Reproduce every one of the records below word for word, without changing anything.
::::
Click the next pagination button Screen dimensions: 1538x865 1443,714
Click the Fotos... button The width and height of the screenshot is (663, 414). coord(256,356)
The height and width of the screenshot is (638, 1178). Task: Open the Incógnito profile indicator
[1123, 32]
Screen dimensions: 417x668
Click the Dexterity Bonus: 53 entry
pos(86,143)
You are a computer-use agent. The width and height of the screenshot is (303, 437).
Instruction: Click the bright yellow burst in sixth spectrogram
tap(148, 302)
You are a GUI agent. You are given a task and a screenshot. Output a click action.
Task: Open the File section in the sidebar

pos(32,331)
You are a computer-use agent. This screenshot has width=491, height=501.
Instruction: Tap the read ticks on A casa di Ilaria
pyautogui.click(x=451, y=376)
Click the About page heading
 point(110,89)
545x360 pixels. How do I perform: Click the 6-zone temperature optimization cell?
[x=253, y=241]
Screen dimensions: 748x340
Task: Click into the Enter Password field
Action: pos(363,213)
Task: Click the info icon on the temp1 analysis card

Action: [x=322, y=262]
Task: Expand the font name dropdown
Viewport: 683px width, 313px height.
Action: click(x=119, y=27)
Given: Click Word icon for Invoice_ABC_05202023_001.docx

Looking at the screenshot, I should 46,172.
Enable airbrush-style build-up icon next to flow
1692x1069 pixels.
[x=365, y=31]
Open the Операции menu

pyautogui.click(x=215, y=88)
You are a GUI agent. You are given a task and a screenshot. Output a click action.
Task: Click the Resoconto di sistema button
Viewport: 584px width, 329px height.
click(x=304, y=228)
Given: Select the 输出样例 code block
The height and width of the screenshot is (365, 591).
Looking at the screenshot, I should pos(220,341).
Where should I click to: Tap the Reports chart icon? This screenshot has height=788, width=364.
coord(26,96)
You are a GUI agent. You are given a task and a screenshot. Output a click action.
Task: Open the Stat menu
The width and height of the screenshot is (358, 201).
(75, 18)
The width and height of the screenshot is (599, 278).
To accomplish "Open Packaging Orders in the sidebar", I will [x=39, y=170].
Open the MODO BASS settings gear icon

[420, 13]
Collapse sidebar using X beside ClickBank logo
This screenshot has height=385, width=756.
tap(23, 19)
::::
| In response |
Click the next pagination button Screen dimensions: 1538x865 1443,714
Click the Fotos... button The width and height of the screenshot is (663, 414). coord(256,356)
The height and width of the screenshot is (638, 1178). Task: Open the Incógnito profile indicator
[1123, 32]
Screen dimensions: 417x668
Click the Dexterity Bonus: 53 entry
pos(86,143)
You are a computer-use agent. The width and height of the screenshot is (303, 437).
Instruction: Click the bright yellow burst in sixth spectrogram
tap(148, 302)
You are a GUI agent. You are given a task and a screenshot. Output a click action.
Task: Open the File section in the sidebar

pos(32,331)
You are a computer-use agent. This screenshot has width=491, height=501.
Instruction: Tap the read ticks on A casa di Ilaria
pyautogui.click(x=451, y=376)
Click the About page heading
 point(110,89)
545x360 pixels. How do I perform: Click the 6-zone temperature optimization cell?
[x=253, y=241]
Screen dimensions: 748x340
Task: Click into the Enter Password field
Action: pos(363,213)
Task: Click the info icon on the temp1 analysis card

Action: [x=322, y=262]
Task: Expand the font name dropdown
Viewport: 683px width, 313px height.
Action: click(x=119, y=27)
Given: Click Word icon for Invoice_ABC_05202023_001.docx

Looking at the screenshot, I should 46,172.
Enable airbrush-style build-up icon next to flow
1692x1069 pixels.
[x=365, y=31]
Open the Операции menu

pyautogui.click(x=215, y=88)
You are a GUI agent. You are given a task and a screenshot. Output a click action.
Task: Click the Resoconto di sistema button
Viewport: 584px width, 329px height.
click(x=304, y=228)
Given: Select the 输出样例 code block
The height and width of the screenshot is (365, 591).
Looking at the screenshot, I should pos(220,341).
Where should I click to: Tap the Reports chart icon? This screenshot has height=788, width=364.
coord(26,96)
You are a GUI agent. You are given a task and a screenshot. Output a click action.
Task: Open the Stat menu
The width and height of the screenshot is (358, 201).
(75, 18)
The width and height of the screenshot is (599, 278).
To accomplish "Open Packaging Orders in the sidebar", I will [x=39, y=170].
Open the MODO BASS settings gear icon

[420, 13]
Collapse sidebar using X beside ClickBank logo
This screenshot has height=385, width=756.
tap(23, 19)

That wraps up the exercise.